Not only is each of these essential on its own, but each also affects the others, such as when, to our collective benefit, we eat homegrown tomatoes in the fall after having potted a few tomato plants back in the spring, or we sleep better after having gone for a long hike. Or when, like a pile of puppies, we all lie around on the couch after Thanksgiving dinner.
The words “diet” and “exercise” carry a lot of baggage. Diet and exercise are things we feel we’re supposed to be doing, let’s say, instead of things we want to be doing.
Walking instead of driving, taking the stairs instead of the elevator, brushing your teeth on one foot, stretching our your low back for a minute after your shower, standing at your desk, or walking while meeting with a co-worker — instead of sitting — are all ways to increase activity without signing up for an exercise class. You could also wear a pedometer, which is said to increase one’s daily steps by 1,000 simply by putting it on. Sometimes when I’m behind the wheel I feel like I’m driving around on my living room couch, and I don’t like it. Powering my own engine by walking on my own two legs is a great feeling. Activity can be incorporated unobtrusively into your life with a little less fanfare than exercise. Exercise seems like it’s more of an investment. So stick with the former if that helps.
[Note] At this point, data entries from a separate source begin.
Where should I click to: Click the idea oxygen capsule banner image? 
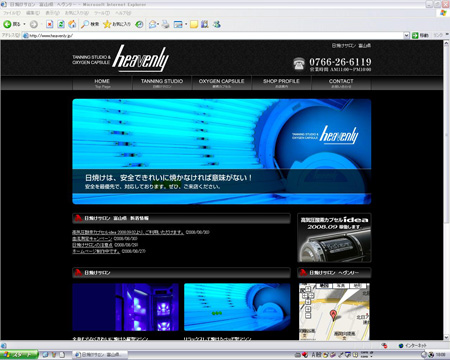[334, 238]
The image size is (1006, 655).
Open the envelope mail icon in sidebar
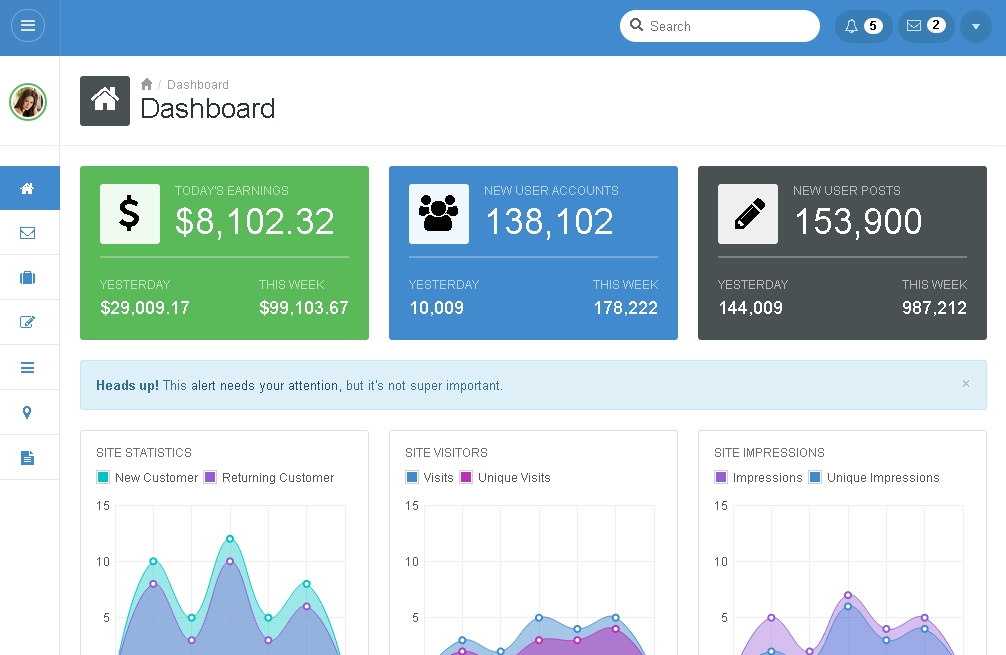coord(28,233)

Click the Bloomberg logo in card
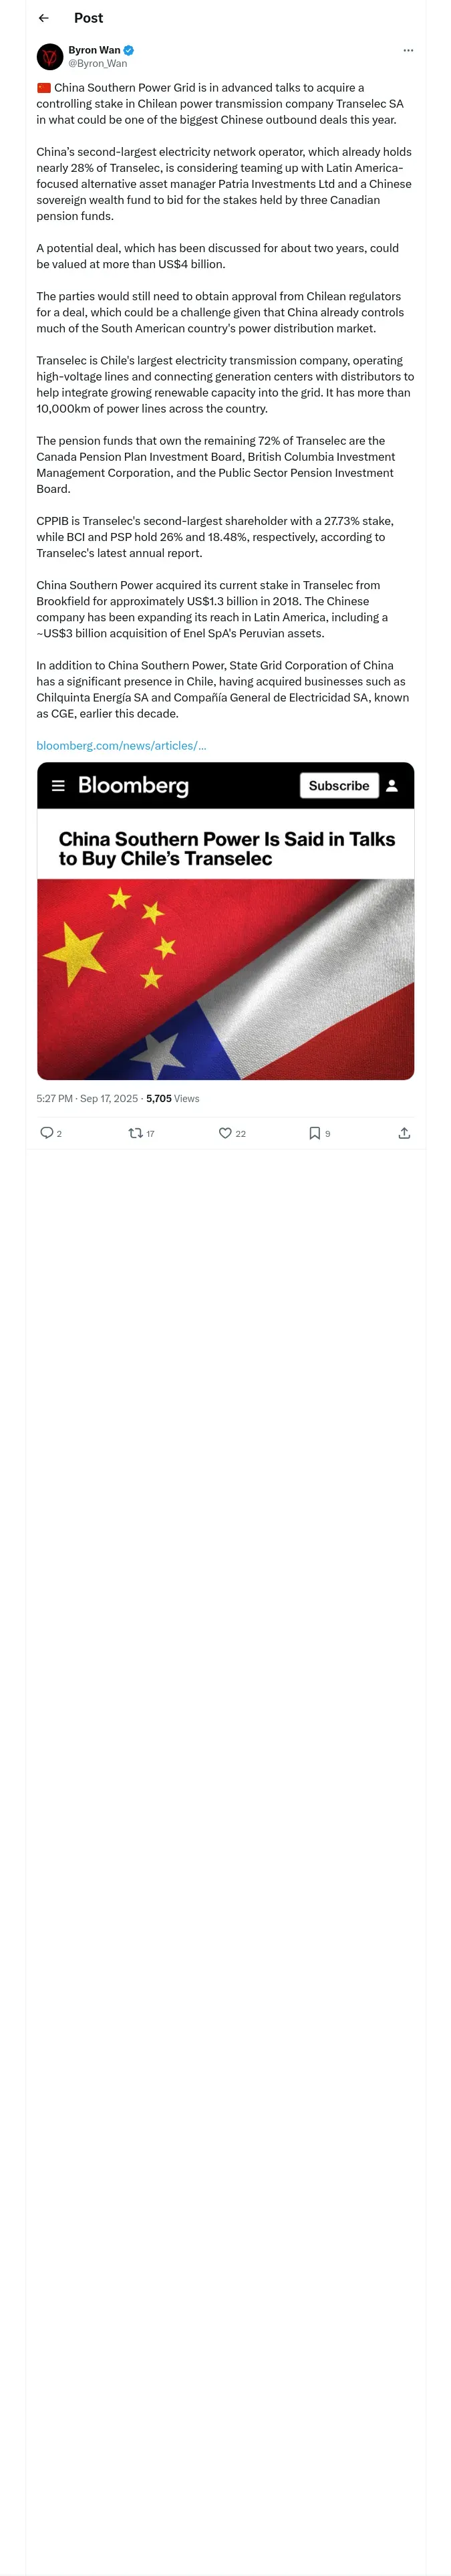[x=133, y=786]
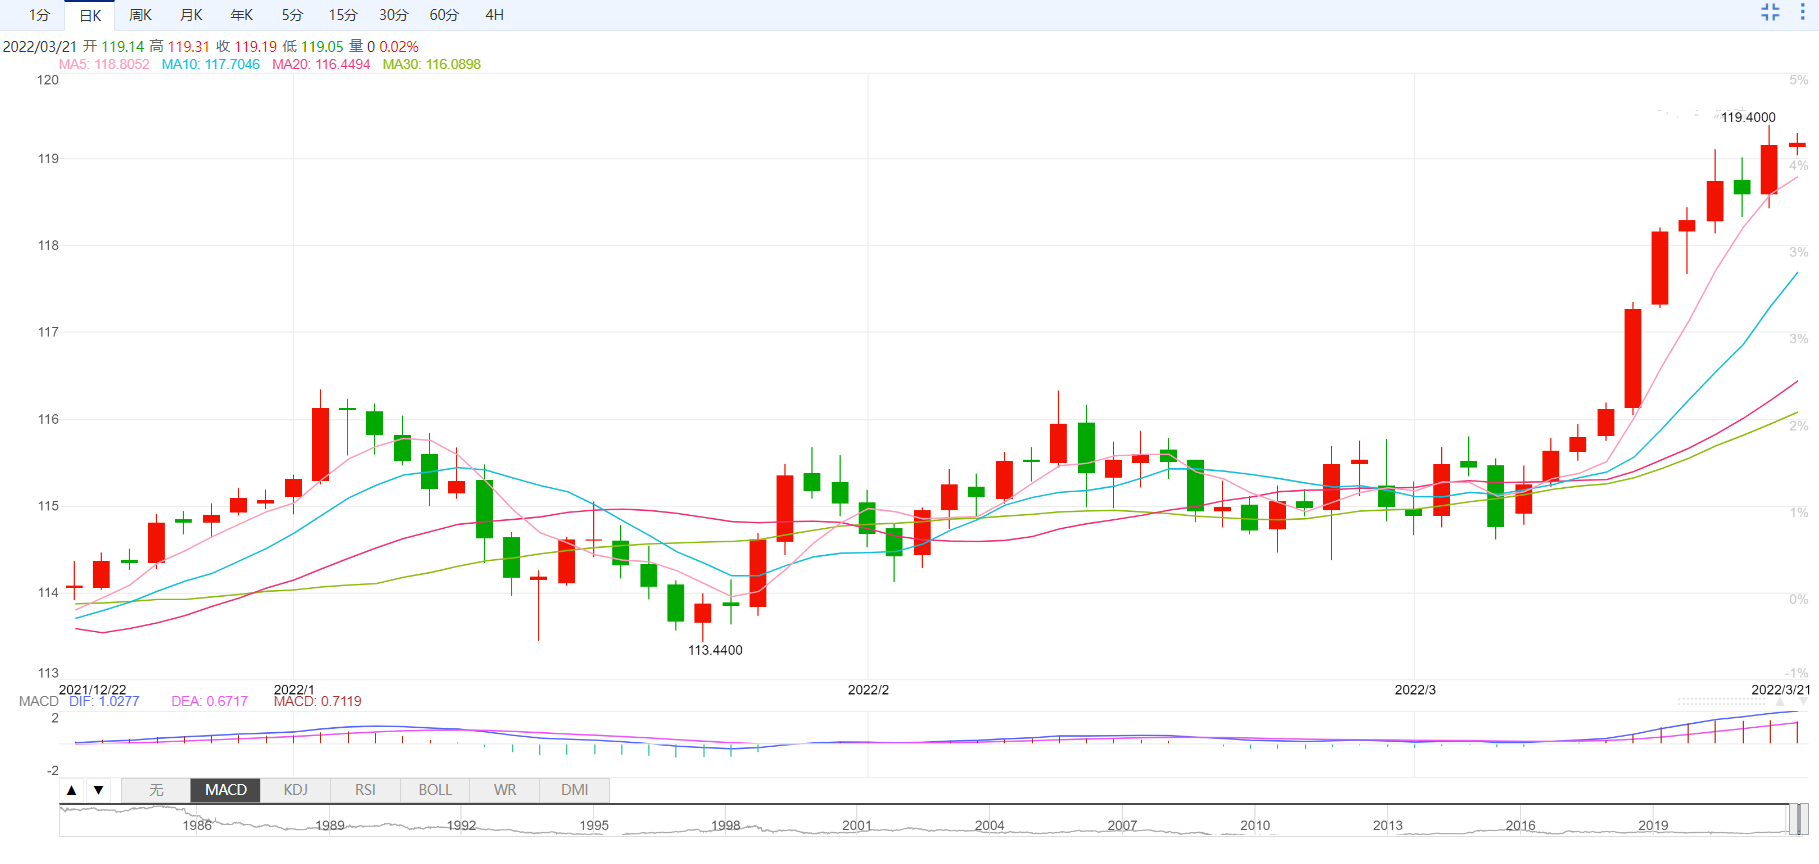
Task: Disable indicators with the 无 button
Action: [x=156, y=790]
Where do I even start with “diets”? First, they don’t work. Secondly, they don’t work. What does? Replacing stripped carbs (corn starch/syrup, white flour, white rice, sugar) with intact carbs, like vegetables, beans, fruits, and grains. Replacing trans fats and refined oils with nutritious oils like avocados, olives, fish, nuts and nut butters. Replacing processed foods with whole foods. That works.
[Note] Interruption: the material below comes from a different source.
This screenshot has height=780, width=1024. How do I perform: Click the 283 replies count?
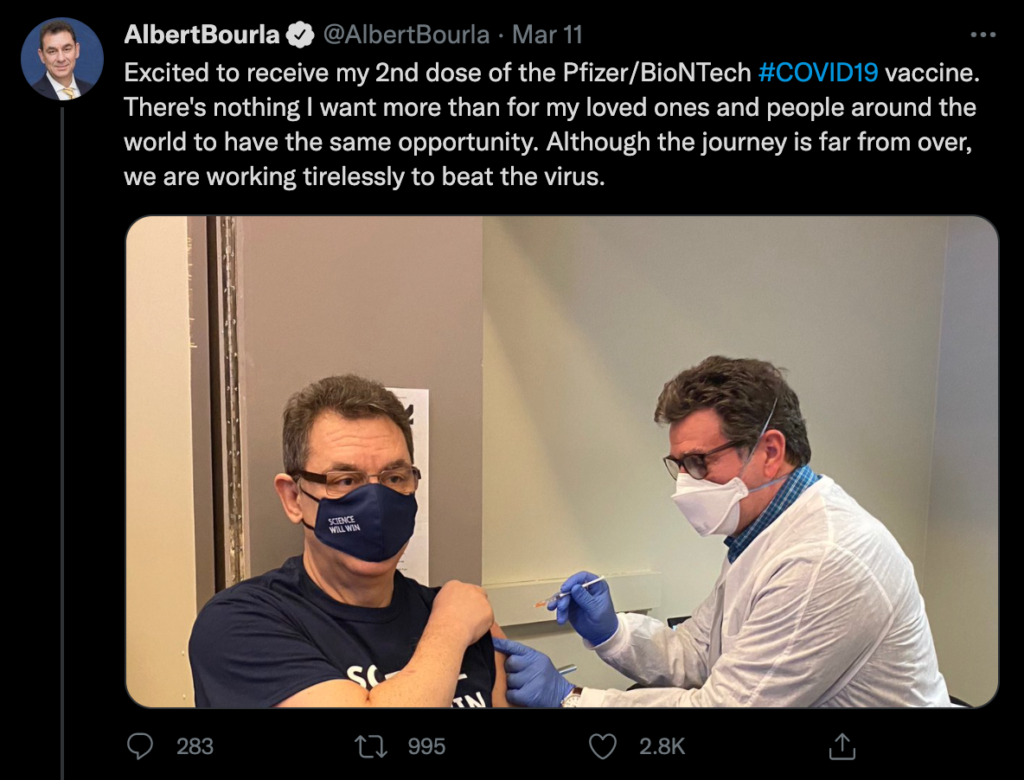click(195, 746)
Rest and relaxation means something different to each of us. First and foremost, it means a regular bedtime with an adequate amount of sleep. But that’s not all. We recharge our batteries not just while we sleep, but during our waking hours, too. Rest and relaxation can be photography, or soccer, or cooking, or book club, or training a dog, or knitting, or painting, or hiking or backpacking, or gardening, or being with friends, or writing, or editing, or holding a kitten, or dancing, or playing piano, or meditating, or yoga, or woodworking. It could be LEGOS, or reading, or a regular afternoon nap on the weekend, or seeing a play, or hearing a concert, or listening to wind chimes.
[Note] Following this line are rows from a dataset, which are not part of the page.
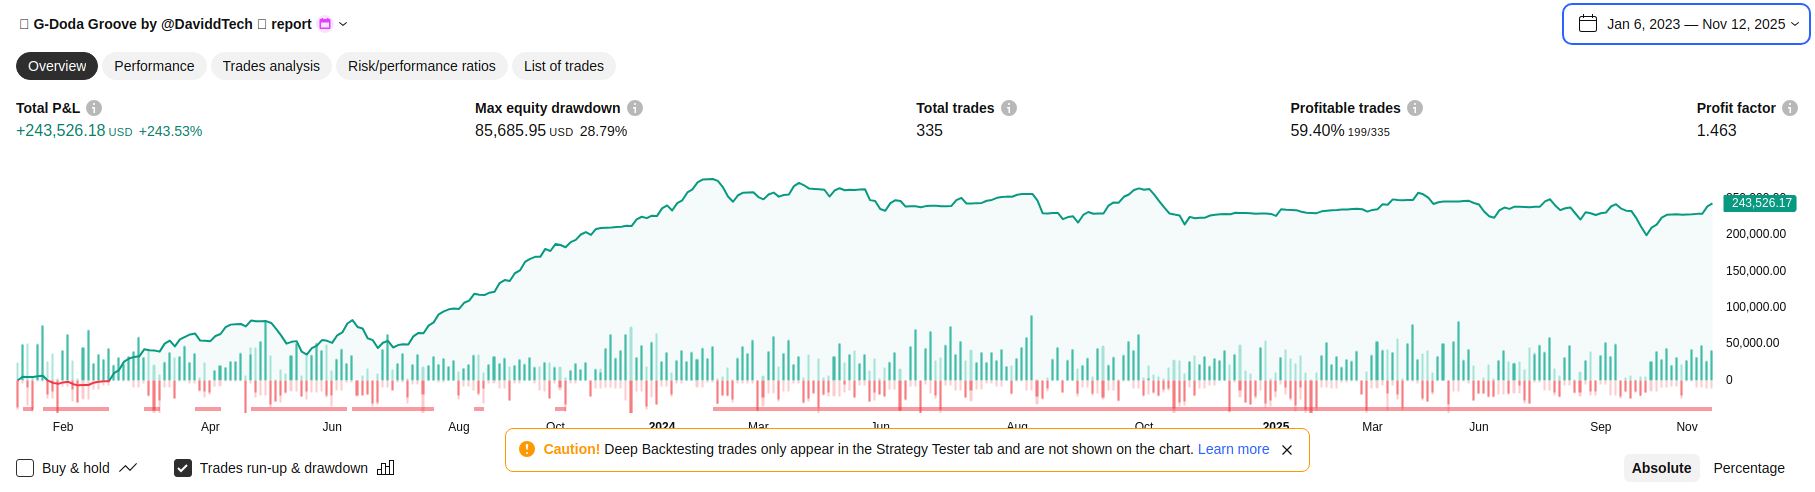Click the Max equity drawdown info icon
The image size is (1815, 492).
pos(635,108)

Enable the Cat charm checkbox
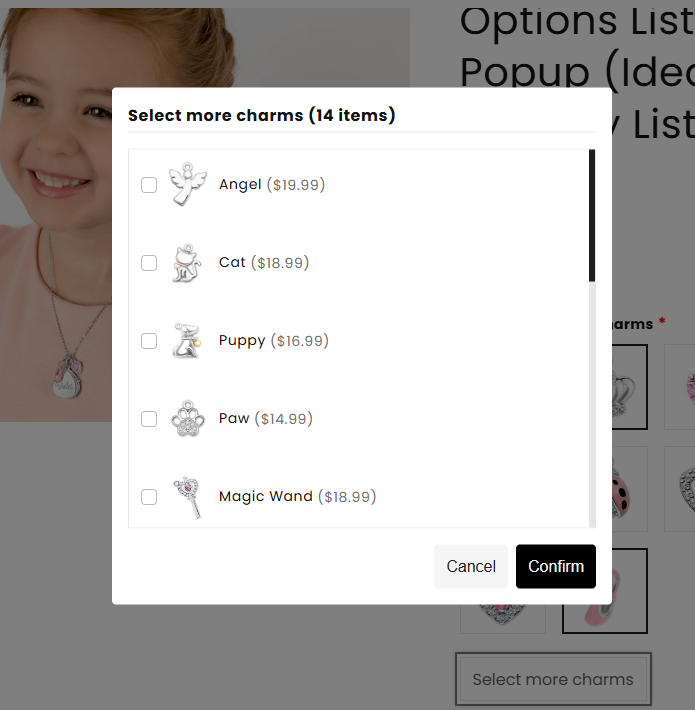[x=149, y=263]
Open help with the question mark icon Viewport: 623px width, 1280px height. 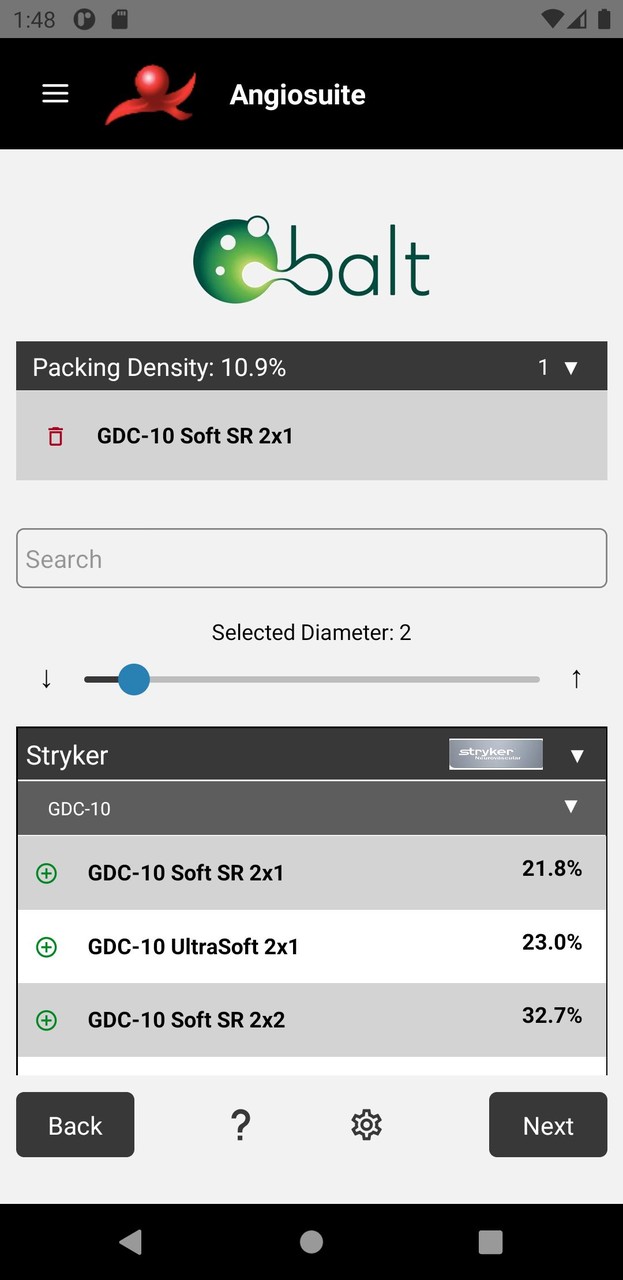pyautogui.click(x=240, y=1125)
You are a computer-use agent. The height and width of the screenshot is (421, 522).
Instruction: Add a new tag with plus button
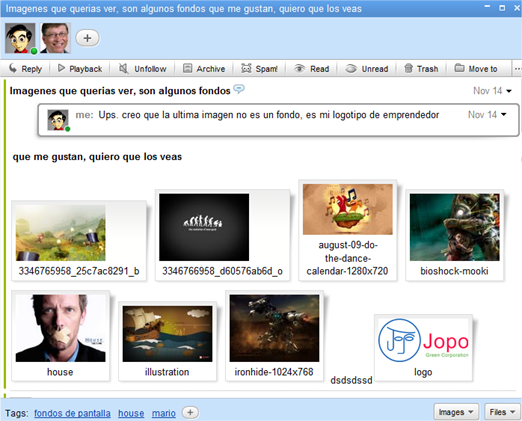(190, 413)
The last thing I want to say about these spheres is that while each of them is important in its own right, there is a special kind of synergy where they intersect. A hike to a picnic grounds, preparing a special dish to share with friends, taking a yoga class that incorporates both movement and relaxation, scheduling your mammogram together with a friend and going out for lunch afterward, gardening with grandchildren — all of these are examples of what I mean.